小島秀夫率いるゲーム開発チーム、小島組が制作。(後の小島プロダクション。現在は解散。)
世界観としては「21世紀のスペースコロニーを舞台としたハードボイルドSF」である。
あらすじ
2010年にスペースコロニーが完成し、人類は移住を始めた。そしてコロニーの人口が増え始めた2013年、警官であり宇宙飛行士である人々(当初は5名)ポリスノーツが誕生した。
ロス市警の景観であり、その5名のうちの一人であったジョナサン・イングラムは、事故により25年間宇宙空間を漂流する羽目になる。
この事故ののち、宇宙恐怖症となった彼はロサンゼルスと呼ばれていた都市、オールドロスに戻り、探偵の仕事を行っていた。
その中の依頼人にロレイン・北条、彼の元妻がいた。その依頼は「再婚相手の捜索」であったが、依頼確認後に彼の目の前で爆死してしまう。この件が気になったジョナサンは、スペースコロニーへ向かい、調査を始めることとなった……
登場人物
声:田中秀幸
本作の主人公。OLAで探偵業を営む青年。元ポリスノーツ・オリジナル・コップの一人。
声:飯塚昭三
BCP(ビヨンド警察)風紀課主任。ジョナサンの元相棒で、ポリスノーツのオリジナルコップの一人。
声:井上喜久子
北条ケンゾウとロレインの娘。BBCの人気ニュースキャスター。
ジョゼフ・サダオキ・トクガワ
声:家弓家正
トクガワグループ総裁であり、ISPA(宇宙推進開発事業団)理事長。ビヨンド最大の権力を持つ。元ポリスノーツ、オリジナルコップの一人。日系2世であり、日系人しか信用しないレイシスト。25年前にジョナサンの事故を引き起こした張本人で物語の元凶。麻薬密売や臓器売買を行っていて、その悪事を暴こうとした北条や、ジョナサンに北条の調査を依頼したロレインを殺害させた。片腕ともいえるゲイツが死んでも、なおもジョナサンを捕らえて制裁しようとするが、正義に目覚めて駆けつけたBCPの警官たちによって逆に逮捕された。
ゲイツ・ベッカー
声:阪脩
BCP(ビヨンド警察)本部長で、AP(ADVANCED POLICE)部隊隊長。ビヨンドでは最大の警察権力を持つ。元ポリスノーツ、オリジナルコップの一人。トクガワの悪事に加担している物語の元凶の一人。ゲーム中盤に、ジョナサンを罠にはめて窮地に陥らせた。終盤、トクガワグループの本拠地に乗り込んできたジョナサンを追いつめたゲイツが、自らの正義を語る場面は終盤最大の見せ場となっている。

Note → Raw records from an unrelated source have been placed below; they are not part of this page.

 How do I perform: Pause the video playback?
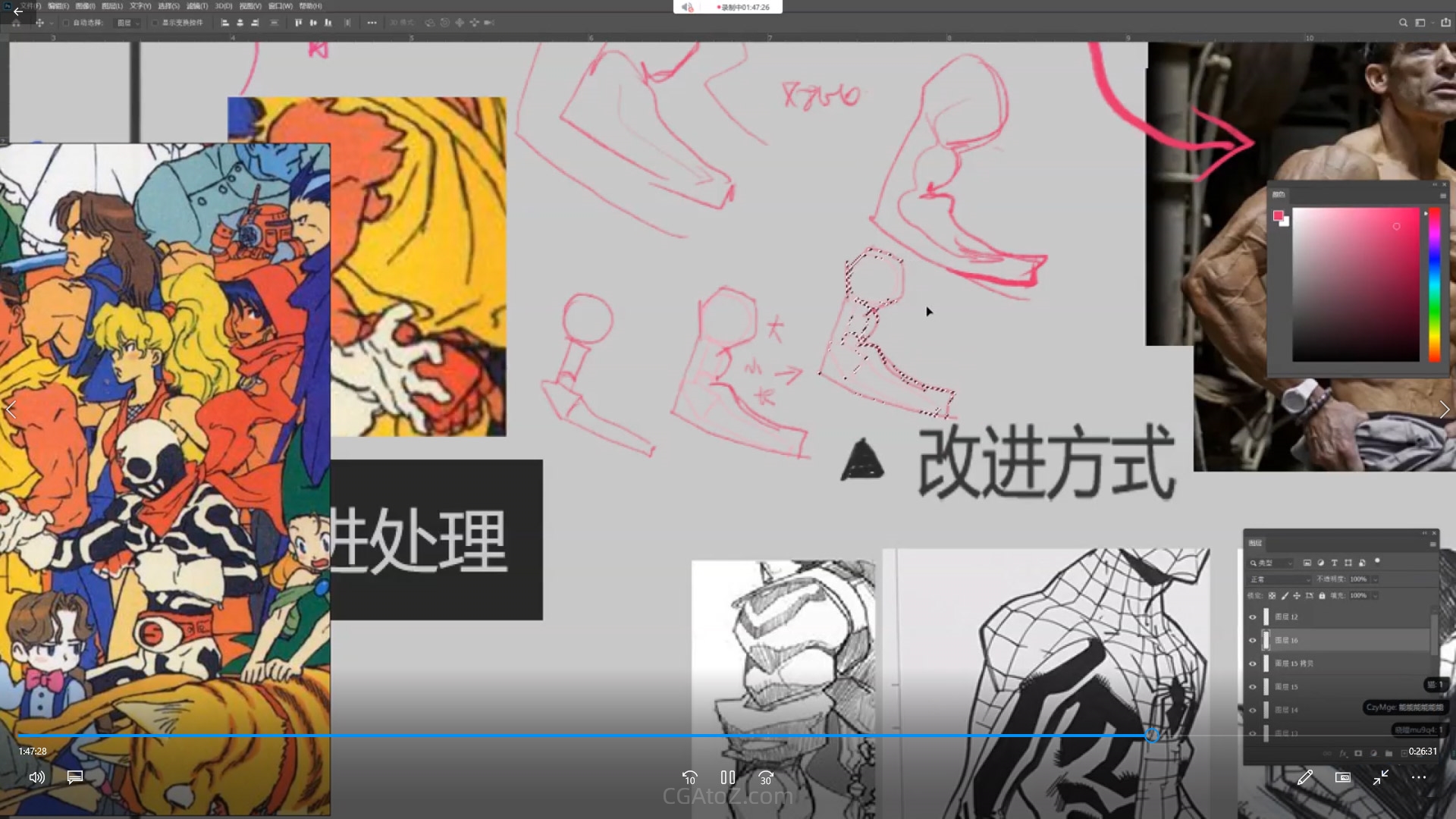727,777
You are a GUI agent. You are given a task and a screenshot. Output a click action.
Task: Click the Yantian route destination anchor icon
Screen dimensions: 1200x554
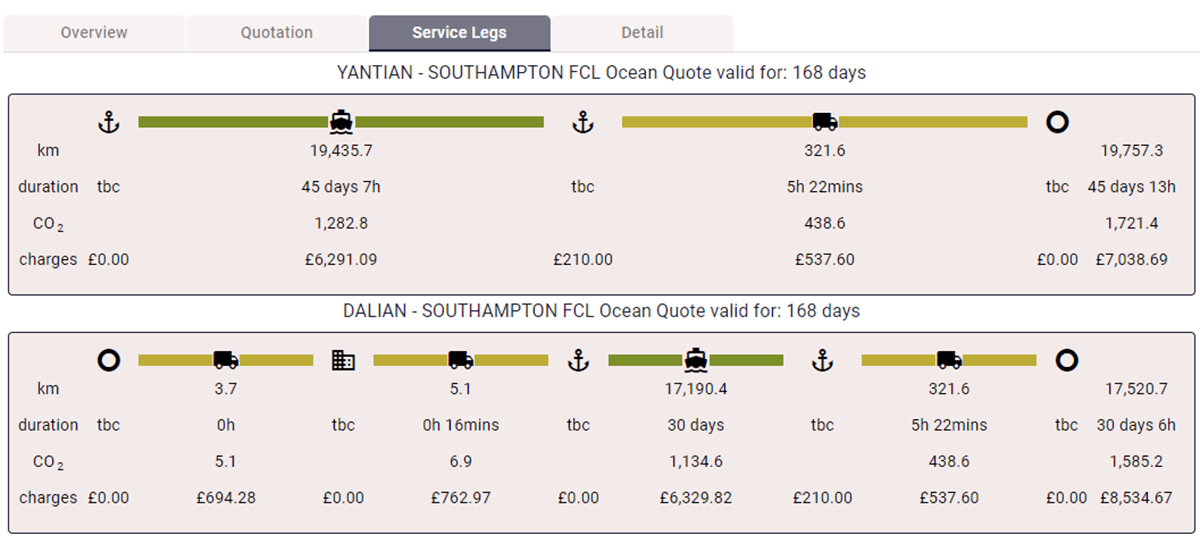click(x=582, y=123)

ちなみに終盤見れるゲイツの演説シーンは、機種によって10分以上もある長い場面で、「ポリスノーツ 公式ガイド」でのシーン解説で、リハーサルが終わるたびにゲイツ役の声優・阪脩氏はぐったりしていたと書かれていた。
サルバトーレ・トスカニーニ
声:佐藤正治
トクガワ月面工場保安責任主任。元ポリスノーツ、オリジナルコップの一人。トクガワの悪事に加担しているが、トクガワやゲイツほどの大物ではなく小悪党レベル。トクガワ月面工場に侵入したジョナサンとエドの前に立ちはだかるが、返り討ちにあって死亡(PC98版ではジョナサンたちとの交戦中に宇宙服のケーブルが切れたことが原因で死亡するが、移植版ではそれがなくなり、中ボスとして多少は強くなっている)。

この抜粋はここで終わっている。